Their focus should be on eliminating or reducing the biggest source of favoritism toward the rich in the current code: the preferable treatment of capital gains and dividends. These forms of income are accrued overwhelmingly by the highest-earning households and reward activity that is, in principle, no worthier morally, or useful economically, than laboring for a wage or salary. Yet the top marginal rate for ordinary income is now 37 percent, while it is only 23.8 percent for capital gains and dividends.
Favorable treatment of this type of income — which the 2017 tax bill perpetuated but did not create — is a major reason for the anomaly, famously noted by billionaire Warren Buffett , that some billionaires pay lower tax rates than their secretaries. It’s probably also why newcomer Rep. Alexandria Ocasio-Cortez (D-N.Y.) struck a nerve with her off-the-cuff proposal to tax all income over $10 million at 70 percent — which, given how much of the wealthy’s income comes in non-wage forms, could be a big deal if it applied to capital gains and dividends, but perhaps not so earthshaking if it did not.

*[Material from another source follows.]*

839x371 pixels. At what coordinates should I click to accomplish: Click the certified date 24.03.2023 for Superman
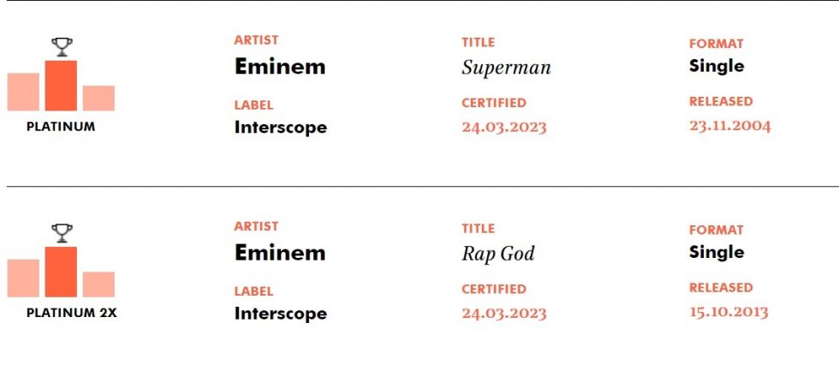[x=504, y=128]
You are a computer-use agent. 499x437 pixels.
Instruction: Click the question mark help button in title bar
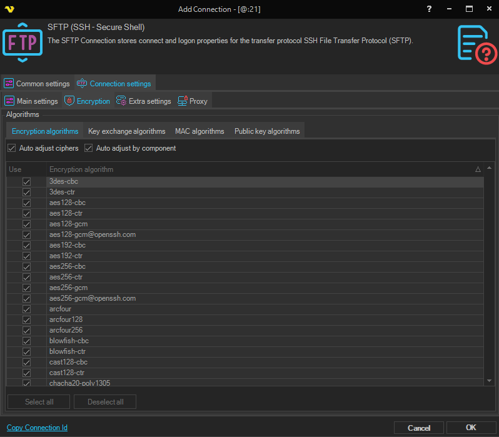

Heavily favoring ownership of capital enables the accumulation of great fortunes and, accordingly, greater inequality of wealth, which is probably even more damaging to the social fabric than inequality of year-to-year wages, salaries and bonuses. We’re not against family wealth, per se — it has founded many a museum and university. But it’s possible to have too much of a good thing, and current tax law may be doing just that. Certainly, the 2017 bill’s near-elimination of the estate tax, which affected precious few households in the first place, should be a high priority for reversal by the Democrat-controlled House.
Two additional changes would also dramatically improve tax fairness while raising significant sums for the Treasury. Under current law, profits on sales of inherited assets are taxed based on the price when inherited, not when first acquired by the decedent; ending this “stepped-up basis” giveaway for wealthy heirs would raise $105 billion over the next decade, according to the Congressional Budget Office. Eliminating a mere two percentage points of the differential between the tax rates on capital gains and ordinary income, and adjusting tax brackets, could raise another $81.4 billion over 10 years, CBO says. Meanwhile, increasing the Internal Revenue Service’s enforcement budget by $500 million from its fiscal 2018 level of $11.4 billion would net the government $35.3 billion over 10 years. Most of that would probably come from wealthy taxpayers who can afford to game the system.
There! We just made the United States more egalitarian and cut future deficits by $220 billion (or paid for that much-needed spending). And we did it without breaking a sweat or reducing anyone’s incentive to make productive investment.